- Born: Istanbul
- Died: April 25, 2022 (aged 32)
- Genres: Hip hop, rap
- Occupations: Singer, rapper, actor, songwriter
- Years active: 2006 – 2022
- Labels: Olympos, Epidemik
- Website: http://betaberkbayindir.com

= Beta Berk Bayındır =

Beta Berk Bayındır, also known by the stage names Beta or 3B, was a Turkish rapper and songwriter.

== Life and Career ==
Bayındır was born on September 9, 1989, in Istanbul.

Bayındır studied acting at the theater department of Kadir Has University. He acted in the television series Krem and Paramparça. He was interested in rap from a young age. In 2004, he released his first album, A2BT. In 2005, he released his work Cümle Alem. During these years, he also began performing on stage. In 2006, he joined the group Antisistem with Batuğ. He became more well-known with the album Pişti in 2008.

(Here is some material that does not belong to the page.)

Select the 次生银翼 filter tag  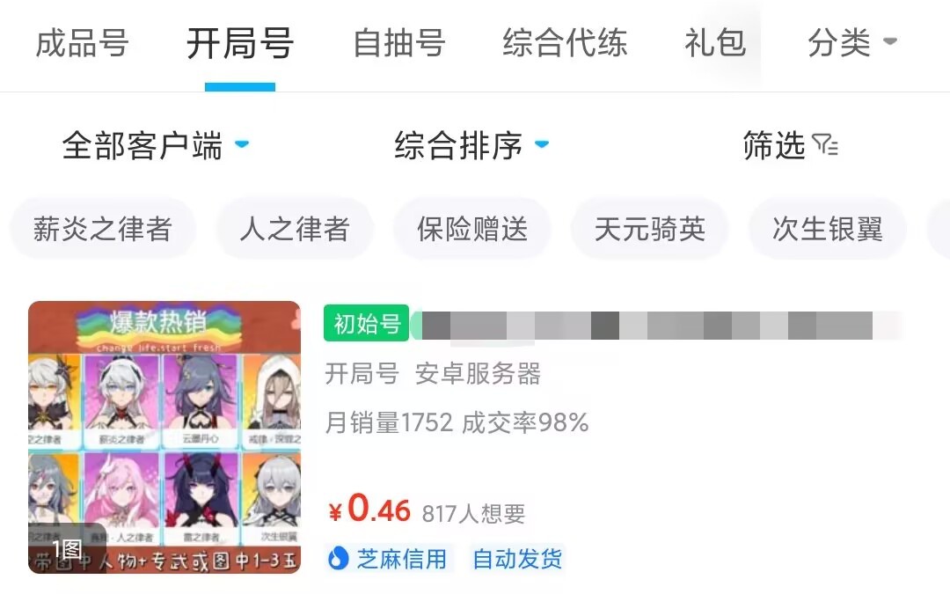pyautogui.click(x=828, y=229)
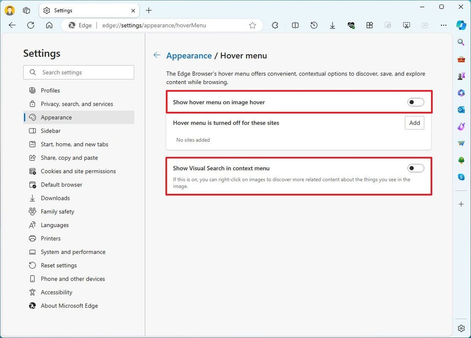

By 2016, Bayındır had become popular with tracks like Ebenin A*ı and Dolunay. In 2016, he began working with the music label Epidemik, owned by his rapper friend Server Uraz, and created a 22-track compilation album called Best of Beta. In 2019, he released a single titled Thirty under the Epidemik label. He took part in the Susamam ("I can't keep quiet") project in 2019.

Bayındır died on April 25, 2022 after falling from the 8th floor of the residence where he lived in Kağıthane, Istanbul.